Given records Start Marker

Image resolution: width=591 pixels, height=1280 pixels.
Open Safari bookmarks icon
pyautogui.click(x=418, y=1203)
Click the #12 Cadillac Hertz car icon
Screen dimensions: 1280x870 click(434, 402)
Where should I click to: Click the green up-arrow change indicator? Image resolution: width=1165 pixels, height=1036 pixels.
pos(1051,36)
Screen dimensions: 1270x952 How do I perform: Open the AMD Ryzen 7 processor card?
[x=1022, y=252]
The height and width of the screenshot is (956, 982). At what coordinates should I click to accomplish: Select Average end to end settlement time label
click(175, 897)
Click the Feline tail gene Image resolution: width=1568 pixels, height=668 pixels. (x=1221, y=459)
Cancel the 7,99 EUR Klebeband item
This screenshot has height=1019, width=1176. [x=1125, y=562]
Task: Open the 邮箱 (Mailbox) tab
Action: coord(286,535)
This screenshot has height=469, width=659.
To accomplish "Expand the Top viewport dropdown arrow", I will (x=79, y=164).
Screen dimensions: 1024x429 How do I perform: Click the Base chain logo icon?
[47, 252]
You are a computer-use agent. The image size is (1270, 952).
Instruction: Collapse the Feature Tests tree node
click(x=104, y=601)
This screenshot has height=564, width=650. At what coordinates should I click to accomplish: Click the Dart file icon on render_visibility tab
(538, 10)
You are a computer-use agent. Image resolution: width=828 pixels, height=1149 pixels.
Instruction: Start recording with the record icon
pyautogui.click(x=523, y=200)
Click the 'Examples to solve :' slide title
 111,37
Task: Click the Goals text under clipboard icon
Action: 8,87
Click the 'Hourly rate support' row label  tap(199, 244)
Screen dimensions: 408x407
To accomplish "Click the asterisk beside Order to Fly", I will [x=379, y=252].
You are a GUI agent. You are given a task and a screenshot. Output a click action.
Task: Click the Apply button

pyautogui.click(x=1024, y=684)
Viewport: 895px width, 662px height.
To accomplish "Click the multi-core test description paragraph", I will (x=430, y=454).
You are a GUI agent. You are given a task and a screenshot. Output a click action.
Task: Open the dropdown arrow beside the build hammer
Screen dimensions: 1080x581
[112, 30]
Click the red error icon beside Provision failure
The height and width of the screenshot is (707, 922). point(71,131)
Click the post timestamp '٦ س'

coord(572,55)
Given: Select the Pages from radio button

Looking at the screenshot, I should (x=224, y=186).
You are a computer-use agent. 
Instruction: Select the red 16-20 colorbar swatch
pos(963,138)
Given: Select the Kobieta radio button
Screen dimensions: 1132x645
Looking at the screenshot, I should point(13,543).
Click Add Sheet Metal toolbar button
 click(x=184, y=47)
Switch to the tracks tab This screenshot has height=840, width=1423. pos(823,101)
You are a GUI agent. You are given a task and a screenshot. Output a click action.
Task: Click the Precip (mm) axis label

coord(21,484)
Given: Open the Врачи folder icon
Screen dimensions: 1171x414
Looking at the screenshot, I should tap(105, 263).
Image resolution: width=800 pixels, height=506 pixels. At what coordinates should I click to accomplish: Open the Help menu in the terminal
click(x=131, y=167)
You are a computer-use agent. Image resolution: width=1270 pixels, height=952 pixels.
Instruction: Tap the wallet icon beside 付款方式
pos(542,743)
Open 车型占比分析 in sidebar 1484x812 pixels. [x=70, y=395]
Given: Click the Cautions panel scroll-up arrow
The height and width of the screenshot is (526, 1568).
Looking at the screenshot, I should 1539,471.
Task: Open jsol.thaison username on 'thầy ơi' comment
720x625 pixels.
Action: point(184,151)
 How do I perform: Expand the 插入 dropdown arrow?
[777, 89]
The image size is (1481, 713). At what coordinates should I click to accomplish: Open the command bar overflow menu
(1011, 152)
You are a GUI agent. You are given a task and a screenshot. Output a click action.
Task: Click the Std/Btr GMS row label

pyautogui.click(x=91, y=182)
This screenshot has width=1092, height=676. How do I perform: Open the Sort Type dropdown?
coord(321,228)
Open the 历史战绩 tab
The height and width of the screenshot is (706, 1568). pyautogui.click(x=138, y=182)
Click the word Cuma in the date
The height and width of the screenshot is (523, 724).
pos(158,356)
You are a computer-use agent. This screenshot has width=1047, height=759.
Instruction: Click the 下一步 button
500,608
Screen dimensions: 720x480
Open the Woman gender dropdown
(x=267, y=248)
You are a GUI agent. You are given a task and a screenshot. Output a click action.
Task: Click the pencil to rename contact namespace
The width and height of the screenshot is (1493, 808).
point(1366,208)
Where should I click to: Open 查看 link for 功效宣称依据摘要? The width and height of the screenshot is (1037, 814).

Given records End Marker

▶ **Work required**
Look back at the entries above. Retype the line with "The image size is (1481, 713).", the line with "Task: Click the pencil", and all lines in between.

▶ **Response below**
The image size is (1481, 713). At what coordinates should I click to accomplish: Open the command bar overflow menu
(1011, 152)
You are a GUI agent. You are given a task and a screenshot. Output a click action.
Task: Click the Std/Btr GMS row label

pyautogui.click(x=91, y=182)
This screenshot has width=1092, height=676. How do I perform: Open the Sort Type dropdown?
coord(321,228)
Open the 历史战绩 tab
The height and width of the screenshot is (706, 1568). pyautogui.click(x=138, y=182)
Click the word Cuma in the date
The height and width of the screenshot is (523, 724).
pos(158,356)
You are a computer-use agent. This screenshot has width=1047, height=759.
Instruction: Click the 下一步 button
500,608
Screen dimensions: 720x480
Open the Woman gender dropdown
(x=267, y=248)
You are a GUI agent. You are given a task and a screenshot. Output a click action.
Task: Click the pencil to rename contact namespace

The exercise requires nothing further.